Va precisato, però, che nella legge sulla casa approvata in Parlamento abbiamo realizzato una serie di norme valide su tutto il territorio nazionale ma la materia della casa in realtà al momento è di pertinenza delle Regioni. Questo significa che abbiamo messo soldi e politiche nelle mani delle Regioni e, in parte, dei Comuni.
Per quanto riguarda l’Edilizia Residenziale Pubblica, il modello non può rimanere quello vigente attualmente, cioè basato sui grandi quartieri popolari costruiti con i fondi Gescal e che, con questi criteri di assegnazione, diventano un coacervo di tutte le marginalità.
Quel modello non funziona più né dal punto di vista economico (per cui serve anche costruire incentivi affinché ci sia una parte di privato e di privato sociale che contribuisca) e serve costruire un mix sociale. Serve, quindi, costruire o ristrutturare i quartieri facendo in modo che convivano ceti diversi.
Sull’Edilizia Residenziale Pubblica, inoltre, abbiamo reso possibili le detrazioni dai 450 ai 900 euro per le persone con redditi sotto i 35mila euro che vivono in quella parte di appartamenti classificati come “alloggi sociali”.
Il tema dell’Edilizia Residenziale Pubblica, però, riguarda anche la qualità della vita dei quartieri. Oggi c’è problema drammatico di degrado dei quartieri popolari.

● Da fare
1) Stabilisci se ciascuna affermazione concorda con il testo sulla politica della casa, rispondendo sì o no e citando alla lettera le parole che lo decidono. (a) Attualmente la materia della casa spetta alle Regioni. (b) Le detrazioni da 450 a 900 euro valgono per redditi sotto i 50mila euro. (c) Il modello vigente di Edilizia Residenziale Pubblica deve restare com'è.
2) Prosegui il testo sulla politica della casa a partire dal punto in cui si interrompe.

● Dati di puntamento su screenshot e documenti

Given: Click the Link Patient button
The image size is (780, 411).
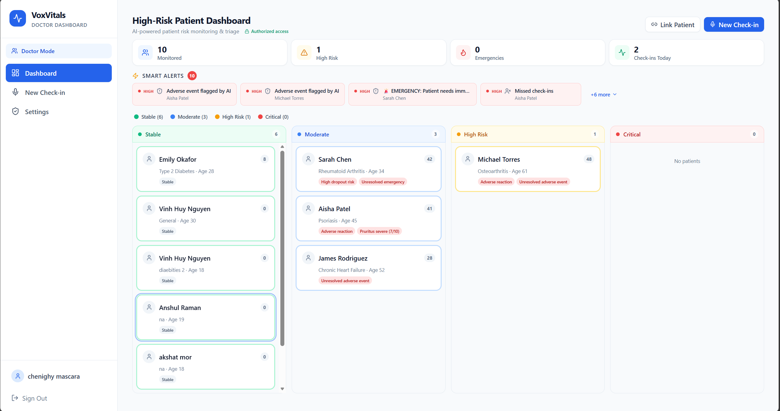Looking at the screenshot, I should click(x=672, y=25).
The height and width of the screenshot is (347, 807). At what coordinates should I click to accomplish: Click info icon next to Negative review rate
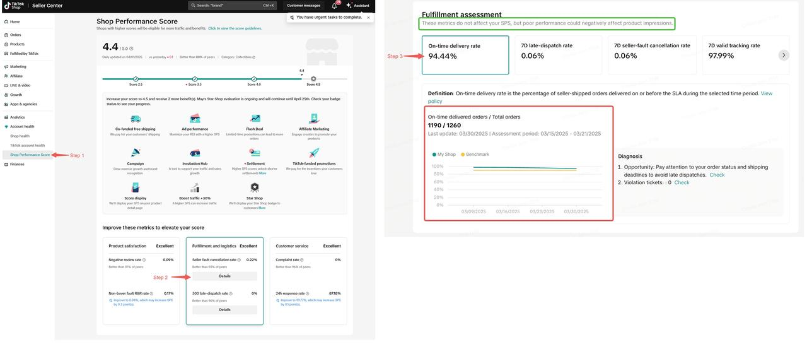point(144,260)
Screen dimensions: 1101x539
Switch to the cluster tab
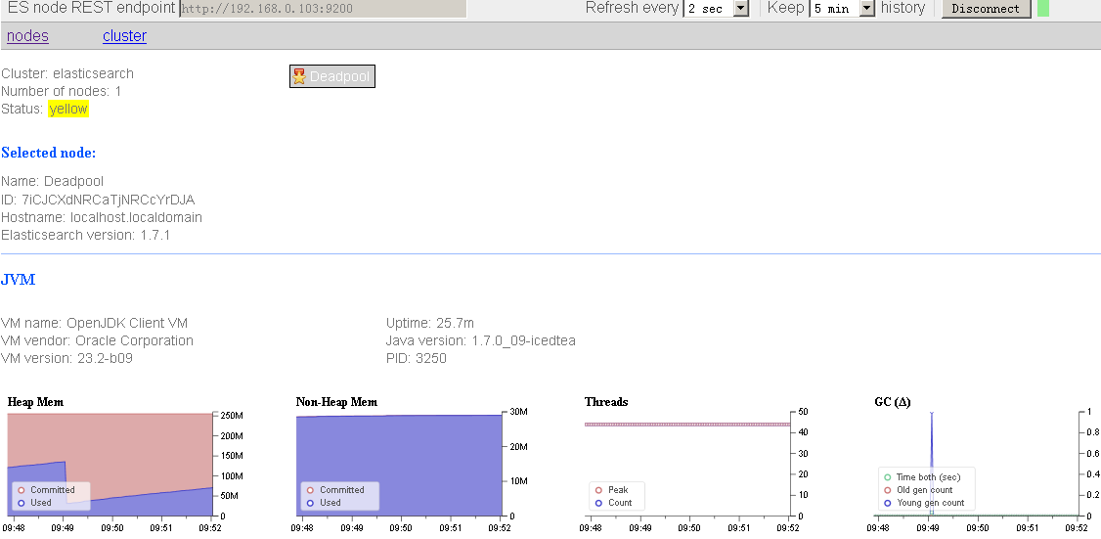click(x=124, y=36)
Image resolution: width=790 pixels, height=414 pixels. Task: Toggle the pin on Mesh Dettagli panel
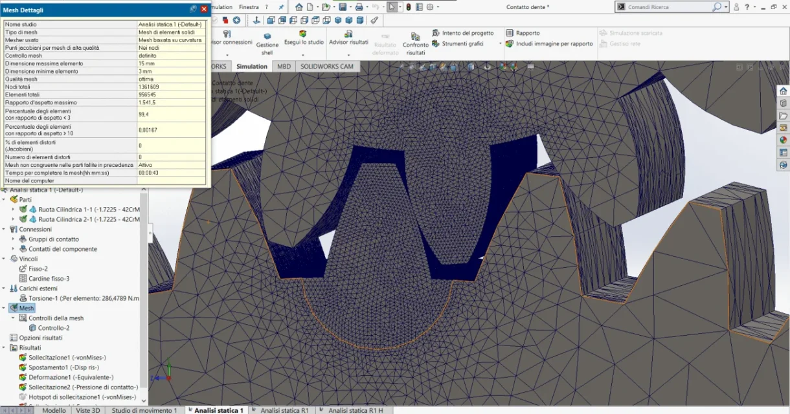click(x=193, y=9)
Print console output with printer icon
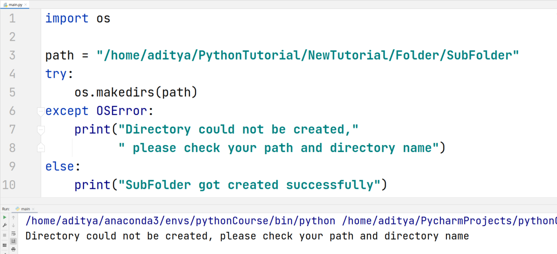 click(13, 248)
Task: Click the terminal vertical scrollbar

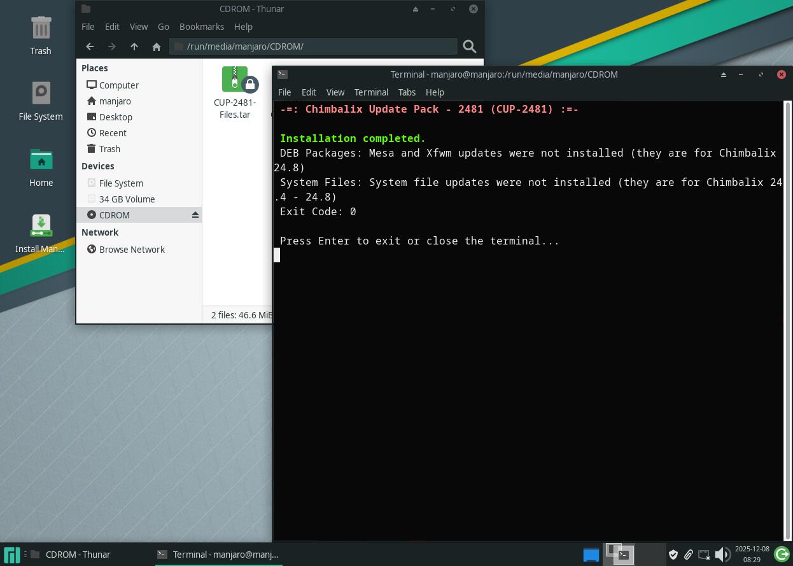Action: [787, 318]
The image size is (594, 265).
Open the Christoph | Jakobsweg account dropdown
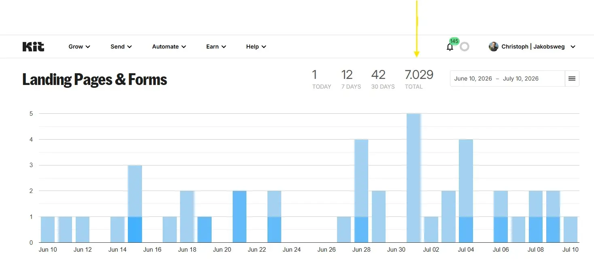(532, 47)
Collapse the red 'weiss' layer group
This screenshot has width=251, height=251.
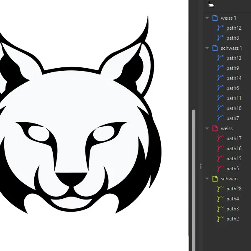207,128
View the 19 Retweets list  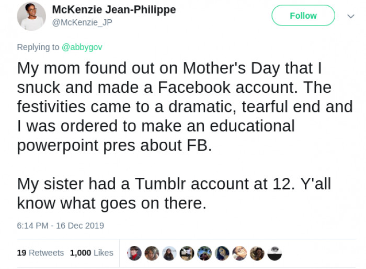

● Risposte
1)
(a) Sì: "la materia della casa in realtà al momento è di pertinenza delle Regioni".
(b) No: "per le persone con redditi sotto i 35mila euro".
(c) No: "il modello non può rimanere quello vigente attualmente".

2)
Su questo sono percorribili due strade, una delle quali è contenuta nella nuova legge e prevede incentivi fiscali a chi interviene per sistemare gli alloggi. L’idea del Governo, attraverso la Legge di Stabilità, anche per rilanciare il settore dell’edilizia, è quella di estendere il bonus fiscale per le ristrutturazioni per arrivare all’efficientamento energetico anche a tutta l’Edilizia Residenziale Pubblica. Questa cosa, incomprensibilmente, non è avvenuta in precedenza.
Inizialmente ci siamo trovati a dover chiarire che non era possibile far pagare l’IMU alle aziende dell’Edilizia Residenziale Pubblica e il risultato lo abbiamo ottenuto.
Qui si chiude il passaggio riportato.